PEI and the other Atlantic provinces will see modest economic growth in 2017, according to a report released in the fall of 2016 by the Atlantic Provinces Economic Council (APEC).
“In 2017, we should expect slightly higher oil prices and production, stronger US demand for Canadian exports, and more federal infrastructure stimulus spending,” says David Chaundy, APEC’s Director of Research. “PEI should expect growth similar to 2016, at about 1.4 percent.”
APEC reports that PEI has a more diversified base then other provinces. It is less focussed on commodity-based mining and energy industries, and has been insulated from some of the job losses in those sectors. It has also seen growth in sectors like bioscience and aerospace.
Since 2008, Canada’s population has grown at about eight percent, but Atlantic Canada has grown less than two percent. PEI’s population grew six percent during that time. Atlantic Canada’s senior population is growing as fast as it is nationally, at about 28 percent since 2008.
Two PEI businesses that compete successfully in domestic and global markets
Vector Aerospace Engine Services-Atlantic Inc.
Vector Aerospace has grown significantly since it started on PEI in 1991 with four employees. Today, the 140,000 square foot facility in Slemon Park, Summerside, employs about 445 people and is PEI`s largest aerospace company.
“In 2016, we celebrated our 25th year of providing engine support on PEI,” says Declan O’Shea. “We achieved this milestone with the help of our people. This business is very hard to automate, so most of our processes depend on human touch.”
The Summerside facility is a fully-authorized Pratt & Whitney repair and overhaul shop for the PT6A, JT15D and the PW100 engine series.
“Vector is a leading player in the global aerospace maintenance, repair and overhaul market,” says Declan.
“More than 2,300 people work for the company world-wide, serving more than 3,000 customers. There are facilities in Canada, US, UK, France, Australia, South Africa, Kenya, and Singapore.”
Five years ago, sales for the Atlantic Canada division were $200 million US. In 2015, it was about $300 million, and in 2016 it was about $350 million.
Declan says that part of Vector’s growth is due to a properly trained workforce. “We have the highest skilled and trained and motivated workforce. Attention to detail, meeting deadlines, and delivering on promises have earned us a loyal customer base.”
“In the next five years, we are forecasting about 20 percent growth in business on PEI. Globally, 18 percent of aerospace workers will be eligible to retire in the next two years. Worldwide, we are finding it harder to attract and retain the right people.
“Here on PEI, over 85 percent of our workers have come through Holland College or UPEI. We will continue to support the education programs we need in order to ensure we have a steady stream of workers with the right skills.”
For more about Vector Aerospace Engine Services-Atlantic, visit www.vectoraerospace.com.
DeltaWare Division of MAXIMUS Canada
In 2017, the DeltaWare Division of MAXIMUS Canada will celebrate its 25th year in business. It has grown over the years to focus on the e-Business and eHealth sectors.

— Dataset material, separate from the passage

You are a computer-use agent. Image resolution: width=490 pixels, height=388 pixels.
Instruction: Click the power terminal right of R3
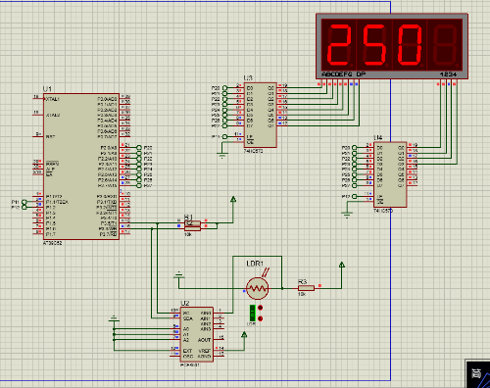tap(342, 265)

On the eHealth side, their Medigent product is a world-class suite of healthcare software modules to manage public sector health insurance programs. In the e-Business sector, they implement and support Oracle’s Enterprise Resource Management solutions.
“By nature, our business is heavily into innovation,” says Vince McKenna. “We are constantly adding features and modules to expand our customer base. We also engage in partnerships, so that we can combine our expertise for larger projects.”
Located in the Atlantic Technology Centre, the PEI office employs approximately 100 professionals with various backgrounds and specializations.
“We hire all types of programmers in many technologies, and are regularly looking to hire eHealth consultants or business analysts.
“Senior-level resources are the hardest to recruit. We complete project work and there is at times a need to pull in additional technical resources to complete a project. It would be ideal to have a group of contract resources to draw from when we need them.
“There are many transformations occurring in the eHealth field, so we need to be ready to capitalize on them as opportunities arise, and to ensure we have the resource capacity to support that work.”